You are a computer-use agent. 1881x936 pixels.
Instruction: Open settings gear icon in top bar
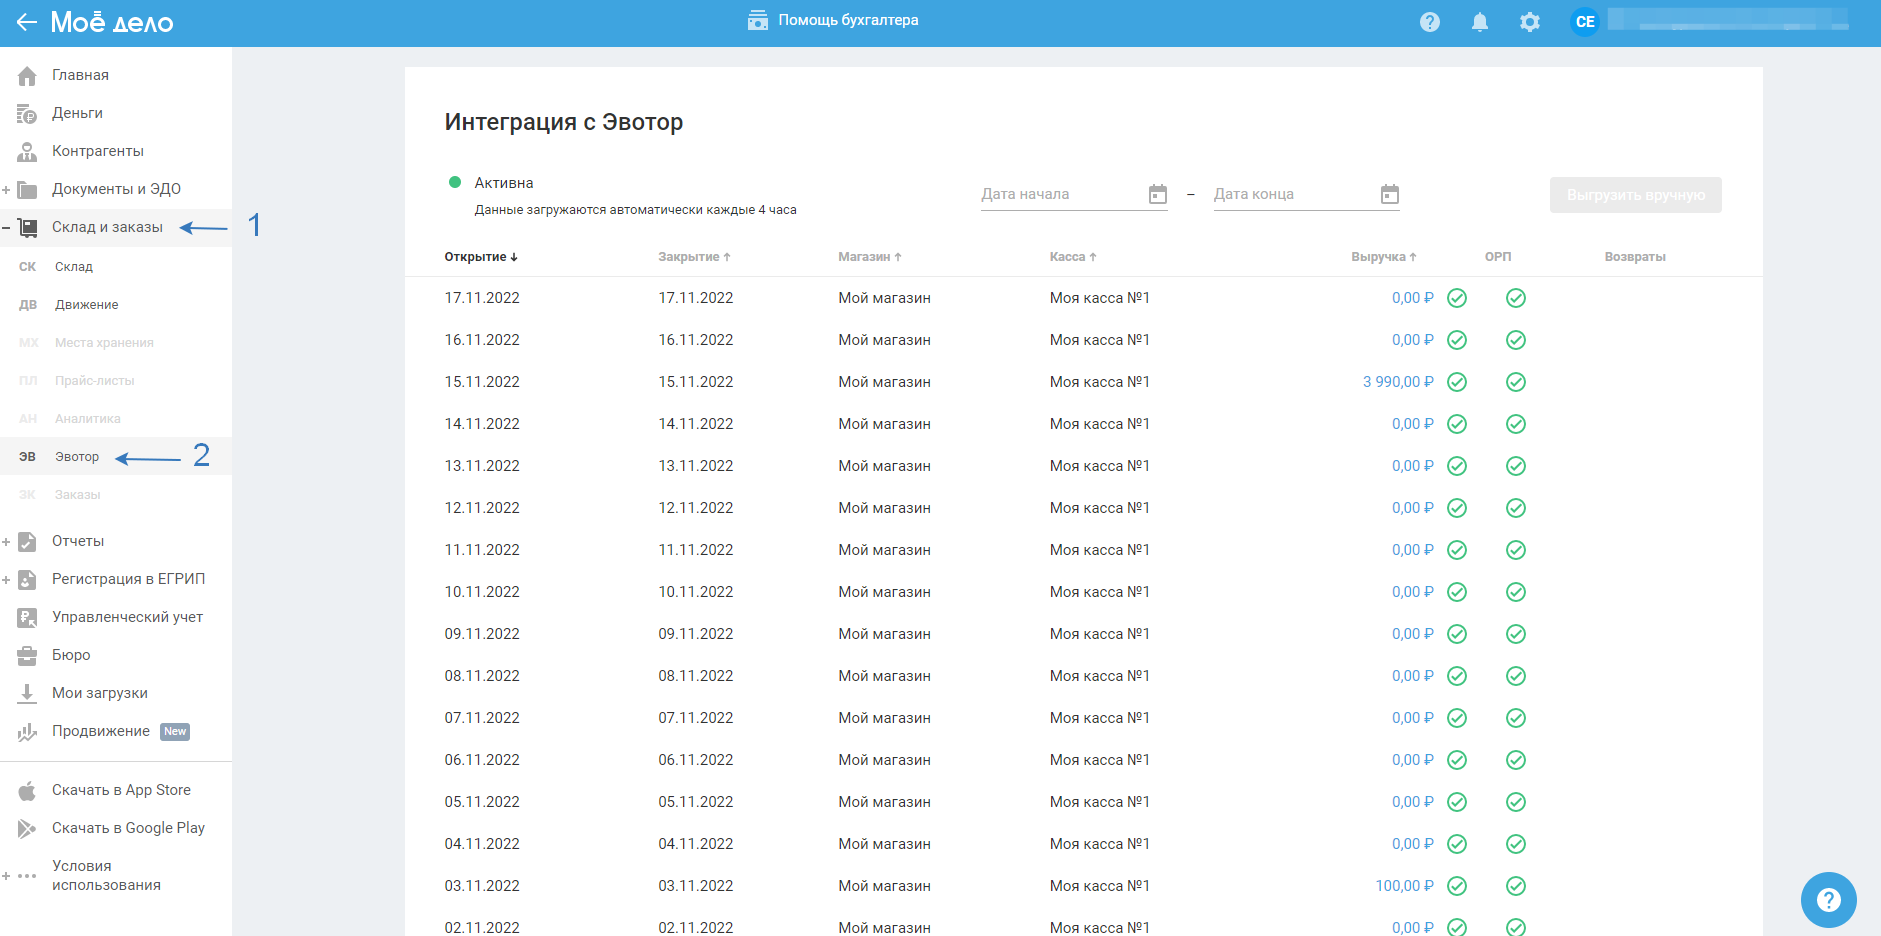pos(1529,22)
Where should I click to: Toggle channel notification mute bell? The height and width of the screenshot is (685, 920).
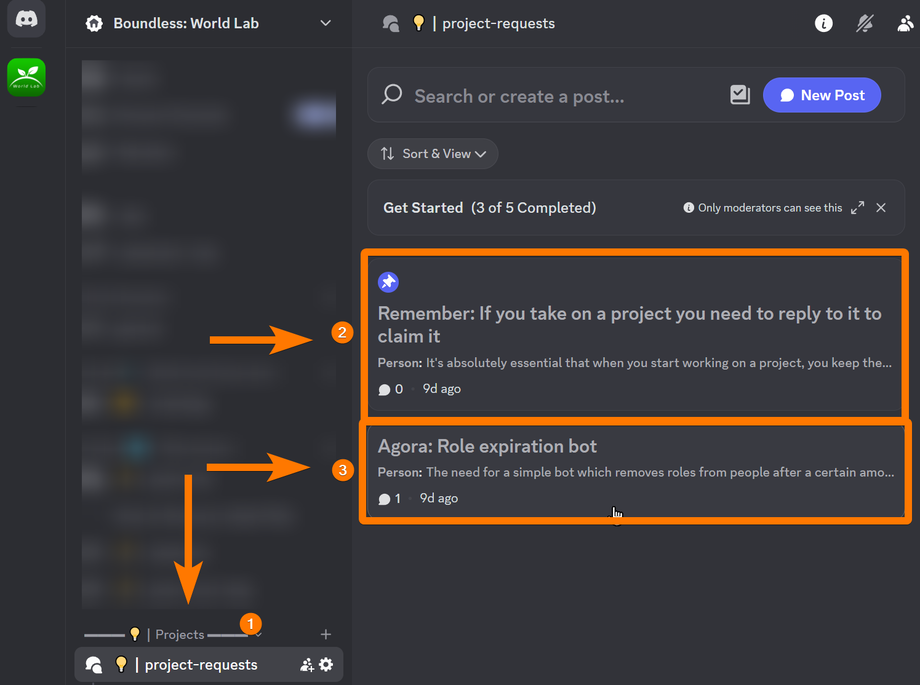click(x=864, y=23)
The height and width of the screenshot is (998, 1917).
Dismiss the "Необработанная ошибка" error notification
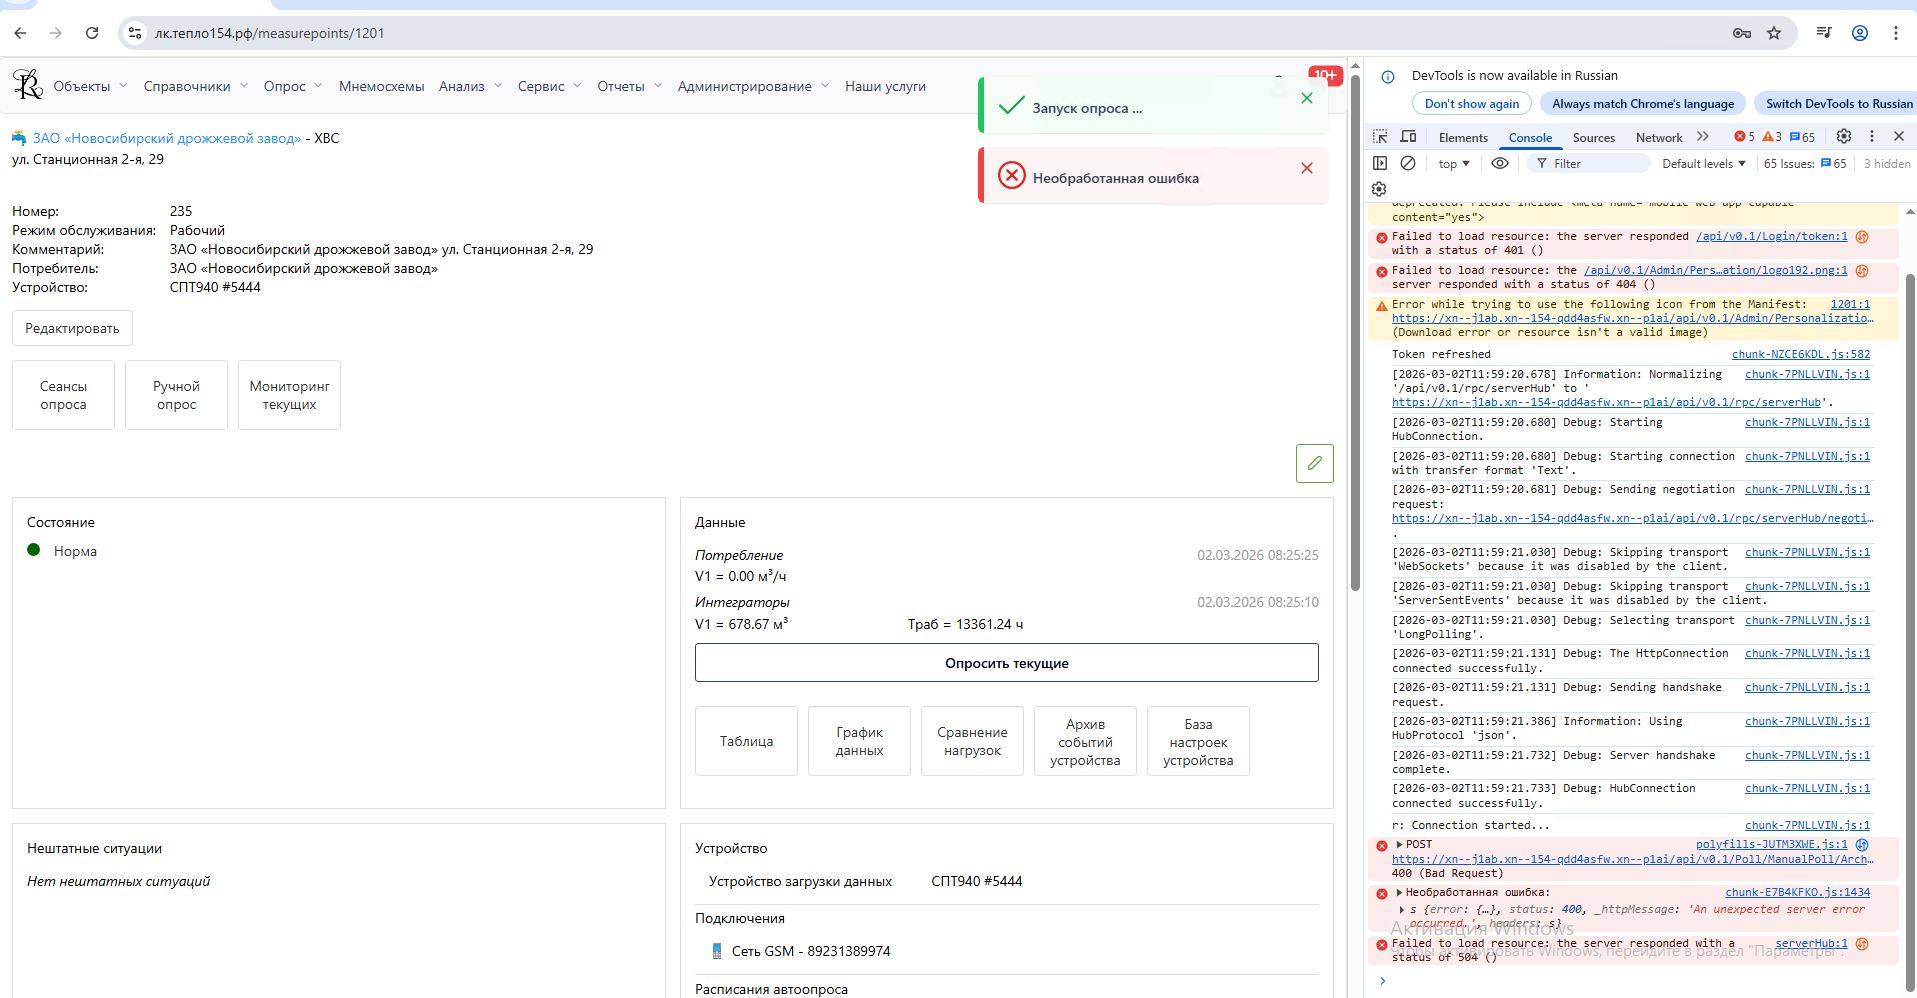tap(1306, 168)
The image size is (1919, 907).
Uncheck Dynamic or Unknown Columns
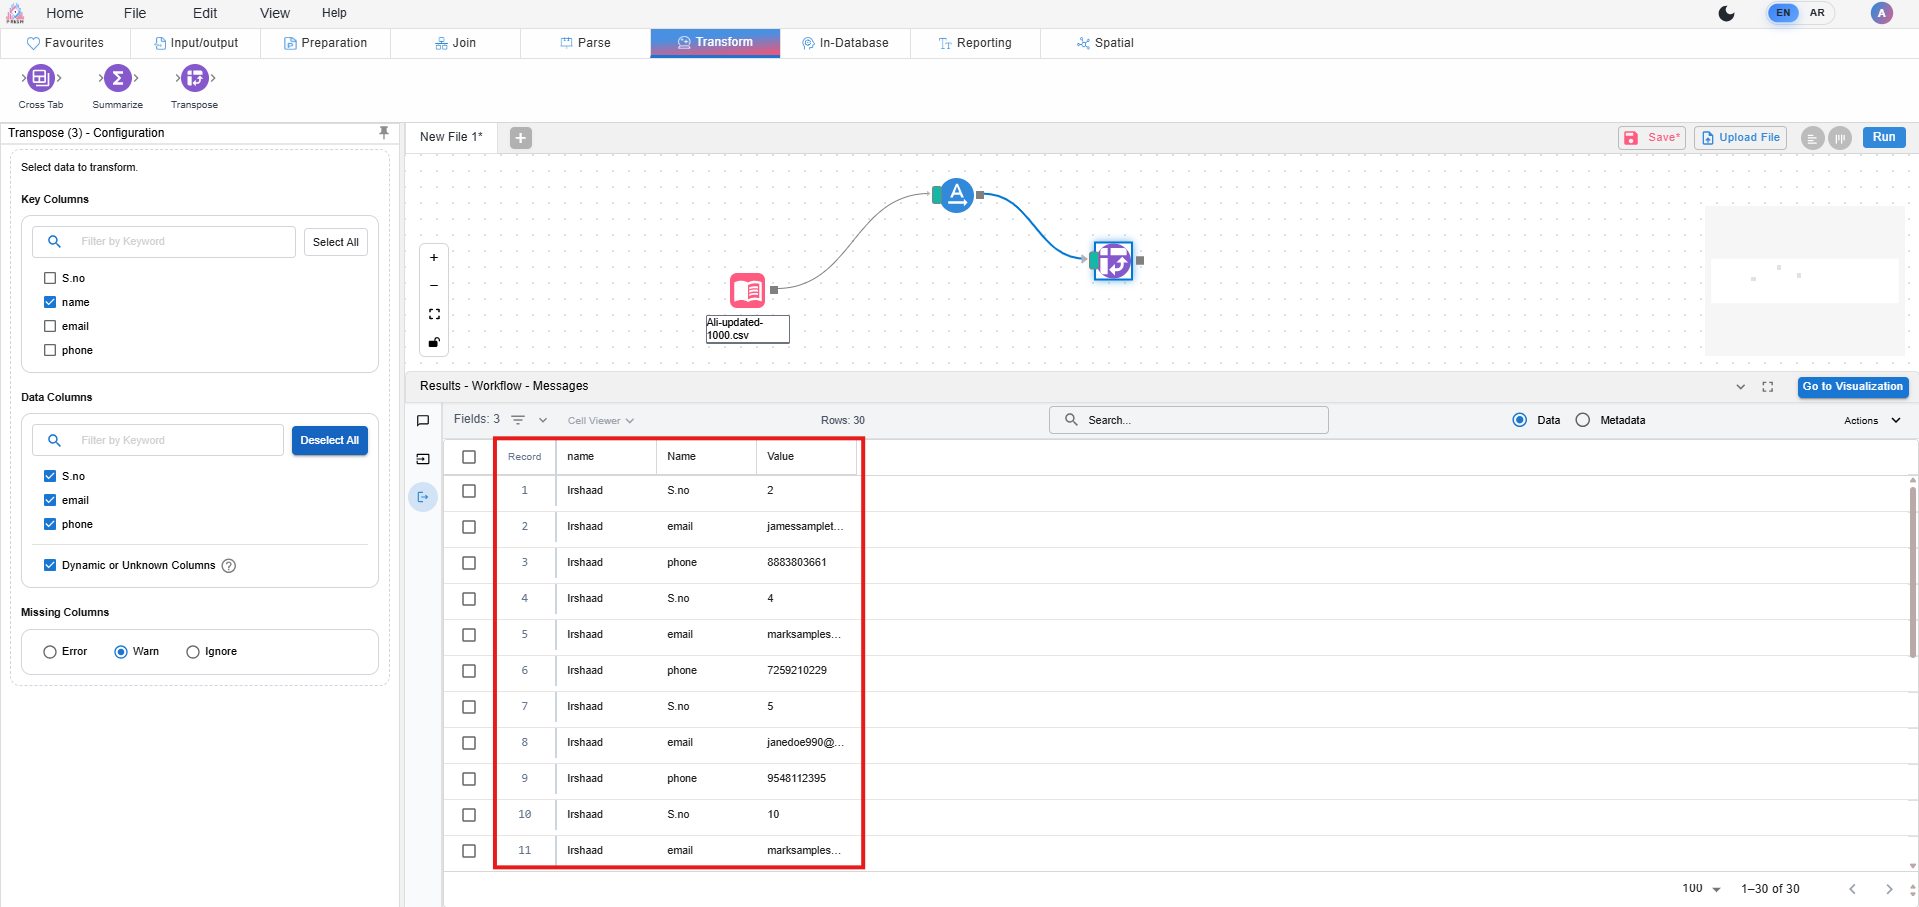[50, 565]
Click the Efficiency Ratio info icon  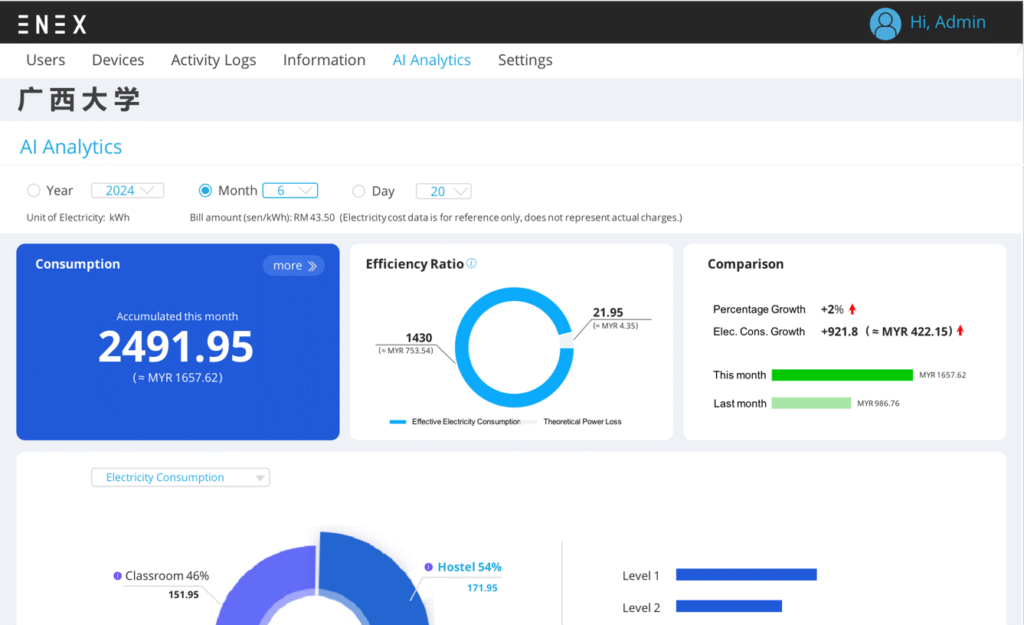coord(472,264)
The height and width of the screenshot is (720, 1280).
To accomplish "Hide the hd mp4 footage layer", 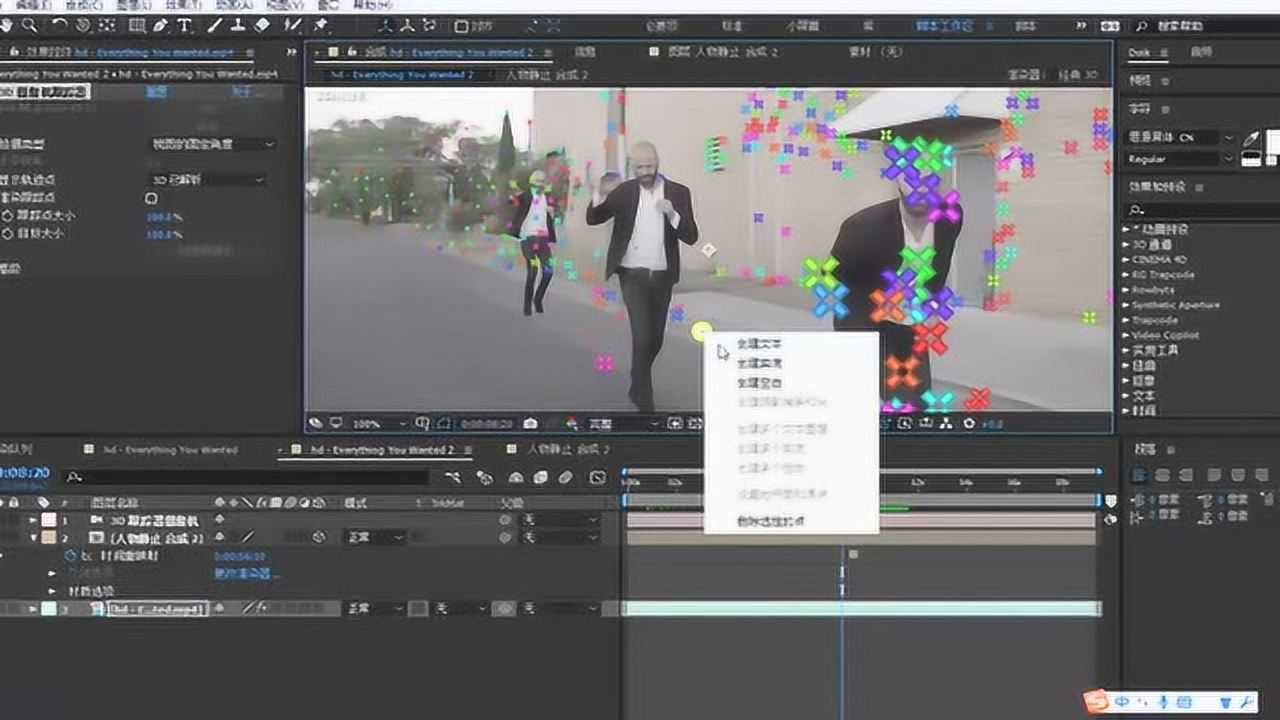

AIM OF THE TASK:
All lines from the start of the entries through the one with "The height and width of the screenshot is (998, 1917)." are to be output exactly; omit the pictures.

ANSWER BOX:
You are a computer-use agent. 1881x936 pixels.
Instruction: Open settings gear icon in top bar
pos(1529,22)
Where should I click to: Toggle channel notification mute bell? The height and width of the screenshot is (685, 920).
click(x=864, y=23)
The height and width of the screenshot is (998, 1917).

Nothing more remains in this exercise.